Back to the story. So he wasn’t going to buy it for us, but since our friend Matt Harper had one, he didn’t want us to be the only kids on the block with out our own aircraft carrier! His solution was to build us one using all of the cardboard prowess he had inherited from his father, and which I have since inherited from him (Jesse inherited the spelling gene, which is also quite useful). Yes, he was going to build us one in the basement out of the stacks of cardboard sheets that had been saved over the years from pressed shirts!
I don’t recall what time the construction began, but it took several hours to collect the materials, make measurements, and draw schematics. Several more hours of marking and cutting the great slabs of steel (cardboard). Sweat and blood were poured into the project as the basement turned into a navy yard at Newport News. Hammers clanged, rivets popped, and sparks flew from white-hot welders. Also a lot of tape, glue, and x-acto blades were used.
Late into the day the hull was finally laid – a 6 foot long teardrop of cardboard with expertly reinforced, crisscrossing bulkheads to hold the shape and support the deck that would lie atop it. I remember my father standing triumphantly over it, as proud as Henry Kaiser must have been of his liberty ships. This was to be his greatest gift to his children who were clearly deserving and waiting patiently and alertly to assist in the construction in anyway possible…
It was then that he must have asked me to hand him something, or look at something, or DO something, anything…and it was then that he realized that I, Jesse, and Adam had wandered from the project, as young boys with short attention spans are prone to do. I mean we were right there! But not there, too. So when he asked and I didn’t respond, and he asked again, and I still didn’t respond, and he may even have asked a third, fourth, or fifth time (I really don’t know!)…something inside him…snapped.
Yes snapped. As sometimes happed within my father. Like when you didn’t tell him you had a paper due Monday until Sunday night. Or like when you – what was it you didn’t used to do, Jesse, that made him pull your hair? Like that…

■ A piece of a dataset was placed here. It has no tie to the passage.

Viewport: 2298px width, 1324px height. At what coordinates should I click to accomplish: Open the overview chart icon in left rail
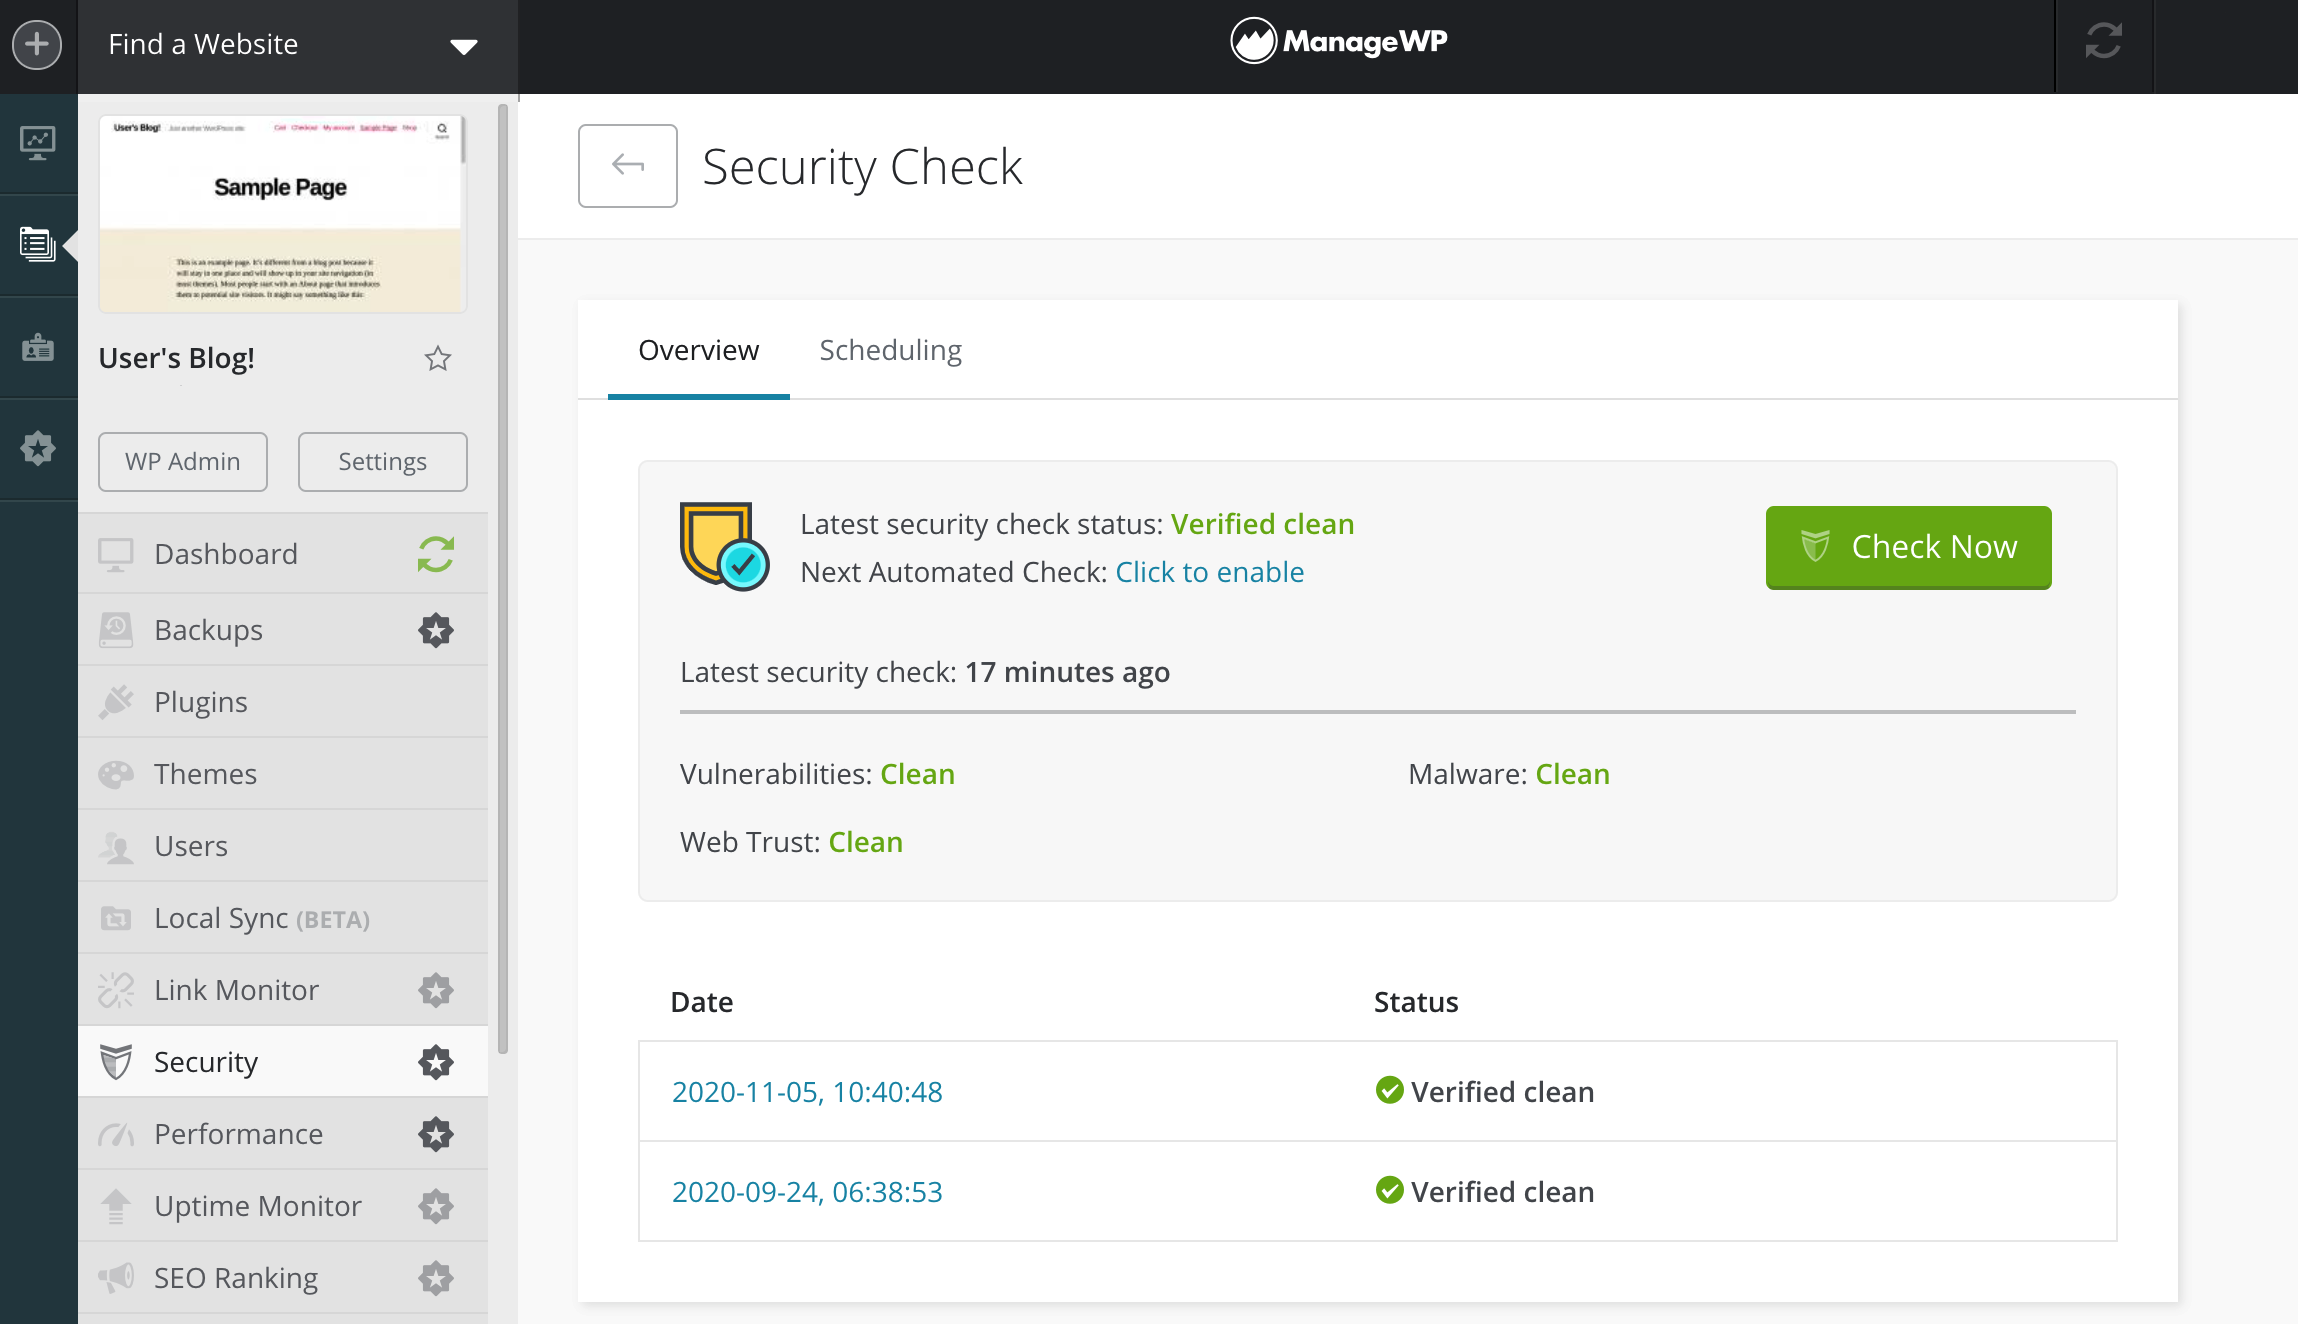click(x=38, y=143)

Now how do I explain what happened next? When I study historic events, like the Roman destruction of Carthage in which each stone of each building was crushed to dust so that Carthage could never rise again, or the atomic bombing of Hiroshima, where for miles every person and structure were vaporized to black carbon ash…I can’t help but think of the image of my father and that aircraft carrier. Godzilla haphazardly tramping through a small city knocking over a few building here and there doesn’t even come close, but if Godzilla took giant strides and specifically crushed every building, house, sculpture, fountain, and monument on the entire island of Manhattan while screaming a deafening sound, shooting fire from his eyes, and smoke from his nostrils, than that would be like my father trampling back and fourth over the cardboard superstructure until each piece had been pulverized back into the earth from whence it came.
There are still nights were Jesse wakes up in the dark from nightmares of being taped and glued into a cardboard coffin and Adam shakes and sweats at the sight of a boat. As for me…I try to stay away from pressed shirts.